What are hydrocolloids?
A hydrocolloid is a substance that will form a gel when put in water or when in contact with water. They are dispersed in water because they are hydrophilic polymers, and can form gels or liquid solutions depending on the amount of water present. They are used with aqueous foods to alter the functional properties of the latter. For instance, they can be used to prevent food having organoleptic properties and to prevent recrystallization. They can be applied in food to achieve certain thickening and gelling properties, termed as viscosity. They have also been applied to for emulsion stabilization. Sometimes they are naturally present in these foods or can be added to them. In food, they help in flavor perception depending on the degree of chain entanglement which determines the degree with which they mix with saliva. Hydrocolloids can also be used for adhesion, flocculation and suspension, as well as for forming films. Many hydrocolloids, including xantham and alginate are polyelectrolytes and thus can be defined by the properties of the latter. Reduced viscosity and good hydration properties of guar gum, Sesbania gum, cassia gum and tamarind gum make them useful in food industry.
Popular Hydrocolloids and comparison between xanthan gum and guar gum
There are many hydrocolloids, including the guar gum, cassia gum and the Sesbania gum. Others are tamarind gum, fenugreek gum and xanthan gum, among others. Cassia gum is soluble in water and will reach full viscosity in aqueous solutions on heating. Sesbania gum can form a solution in both cold and hot water while tamarind gum dissolves in hot water. The xanthan gum is made through fermentation while fenugreek gum can be used in forming and is also soluble in water. Guar and xanthan gums are the most common gums used as hydrocolloids. Guar gum powder is used for thickening and forming pastries, among other uses. Generally, guar gum will be considered better than xanthan because it is a natural product made from seed when xanthan is made through fermentation. In terms of properties, guar gum performs better than other additives because of superior thickening and stabilizing properties.
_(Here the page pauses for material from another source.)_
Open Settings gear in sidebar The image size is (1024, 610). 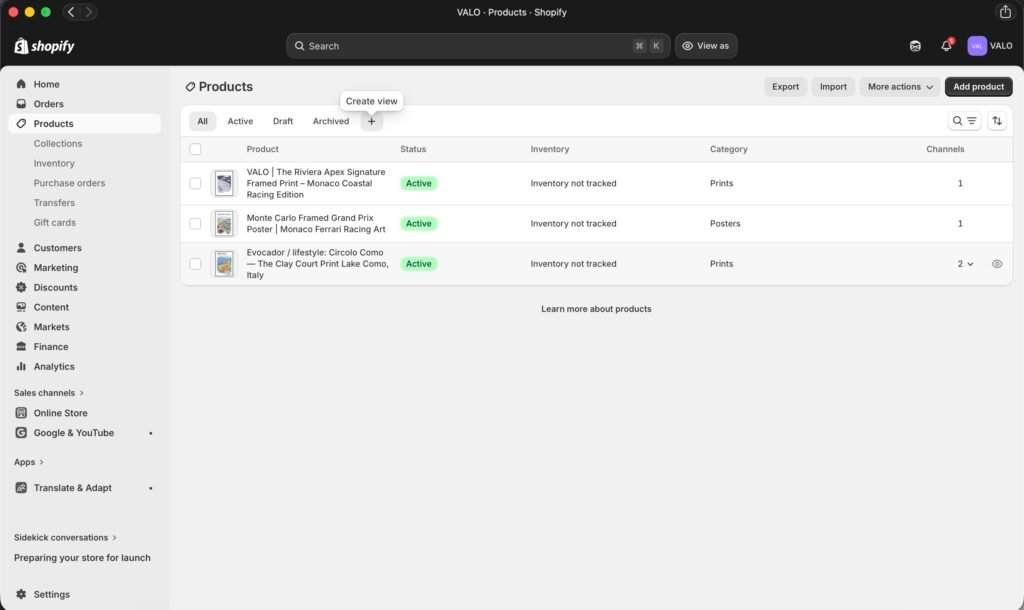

Guar gum powder has wider applications than cassia gum, sesbania gum, tamarind gum and fenugreek gum. A lot of healthy disorders and problems have been associated with consumption of xanthan compared to guar gum for food. For instance, it is posited that gastric distress occur because corn, from which xanthan is extracted, is sometimes altered through genetic engineering. In terms of cost, many will find guar gum for food, a better choice that xanthan. Some people will develop allergy for xanthan, in addition to its ability to cause gas, diarrhea and blotting. Xanthan is not recommended for people who have allergies to corn products. In addition, guar gum can be produced at home through easier processes compared to xanthan.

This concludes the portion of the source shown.